Indeed, while writing DSIEUR, sharing the book and its code led to conversations and opportunities for improvement we might not have had if we didn’t write in the open.
When we structure our creative endeavors like a formal project—including setting a deadline and working toward a product—we create many opportunities to encounter our oversights and blind spots.
One way to do this is to write for an audience (of any size). If you’ve written a blog or social media post before, you might recognize the experience of doing so: As soon as you publish the post, you find gaps (or typos!) in your writing you feel motivated to fix. Moreover, if you write a blog post in R Markdown, the process of publishing the post will expose issues, warnings, or messages related to the code—issues you may wish to address before (or after) publishing the post. Knowing someone will read your work gives that extra bit of productive pressure to offer value to your readers. Indeed, the audience has a role to pay in the creative process because they aren’t just reading, they’re participating. Conversations can start in the comment section or on social media. These conversations help you learn how well you’ve connected with the audience and help you uncover what’s important to your readers.
Another part of structuring creative endeavors is creating opportunities to have your work reviewed, either by you or by someone else.

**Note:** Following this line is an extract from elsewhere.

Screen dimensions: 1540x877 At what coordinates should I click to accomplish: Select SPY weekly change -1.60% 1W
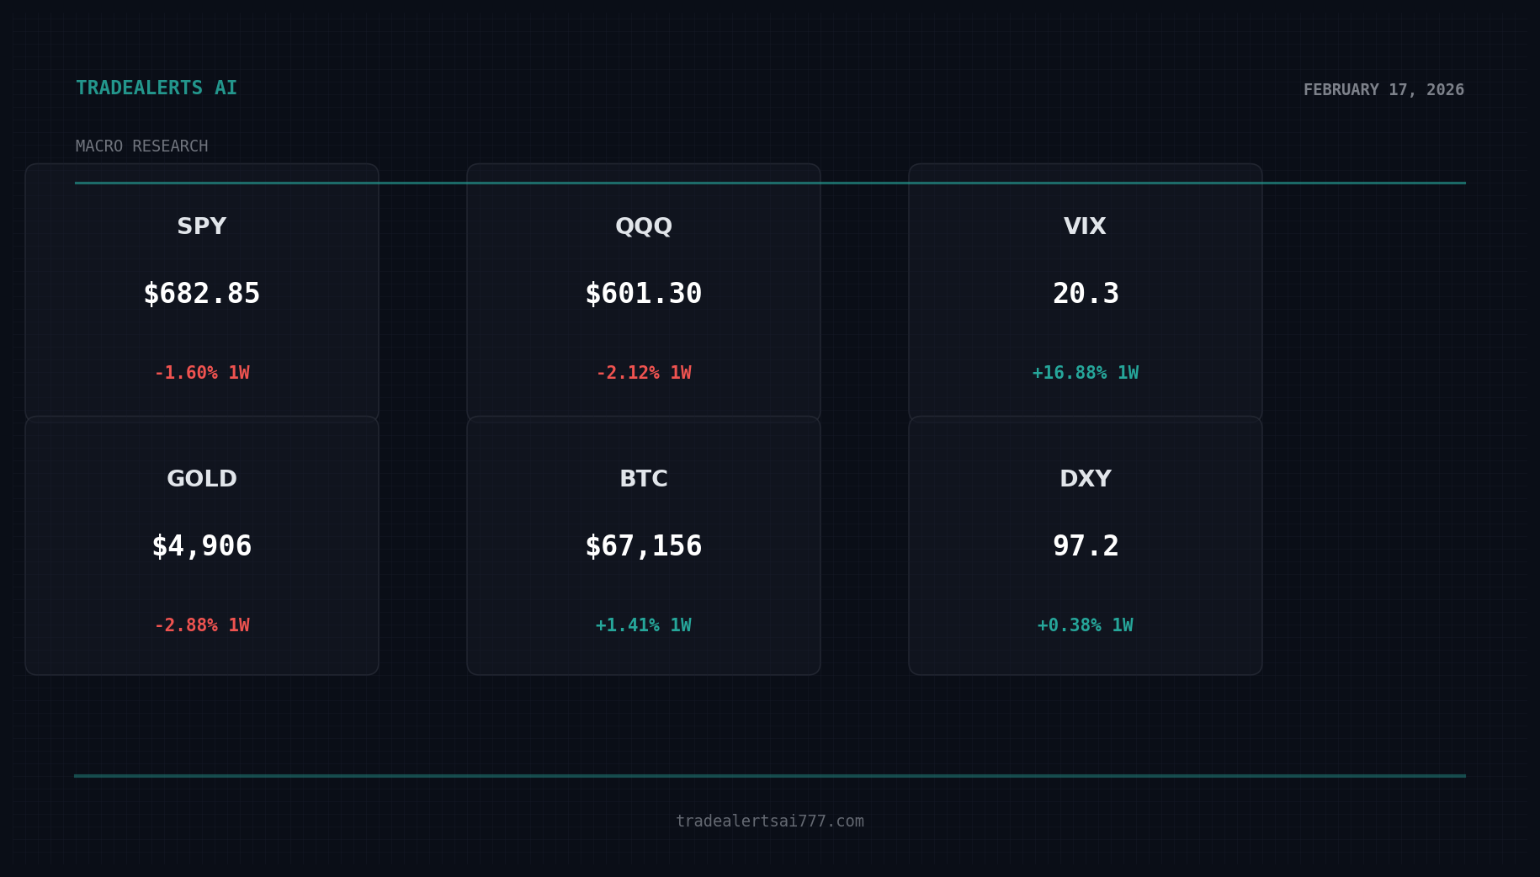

In the context of book writing, working through the copy-edits with our publisher helped (or forced!) us to encounter other parts of our writing we hadn’t considered: We realized late in the process that we used both the singular and plural form of ‘data’ throughout the manuscript (without expressed reasons for doing so!). Even an early GitHub issue about this very topic hadn’t prompted the same level of urgency as the copy-edits did. While more particular than the broader blind spots discovered through collaboration and writing in the open, these blind spots are critical for creating a clear, professional, and readable book for the audience. Whether reviewing your own work or having others review for you, an intentional revision process can uncover missed opportunities for improvements.
Finally, deadlines can help. The due date for the manuscript motivated us to improve how we communicated with each other. In Change By Design, Tim Brown writes:
“Curse deadlines all you want, but remember that time can be our most creative constraint.”
Indeed, the frequency of team calls and the commitment to revising and finalizing our manuscript together grew as our deadline approached. Thus, our publisher’s deadline provided a structure that encouraged organization, efficient decision-making, problem-solving, and collaboration. With the deadline looming, we got to the essential question as quickly as possible: Does what we wrote connect meaningfully with the audience and if not, how can we speak to them better?
In the end, the solution for writing the best book we could for new R users in the education field was to empower the community with tools to look at our work and share their reactions with us. Writing Data Science in Education Using R in the open was a way for us to express what we’ve learned, but also a way for us to keep learning.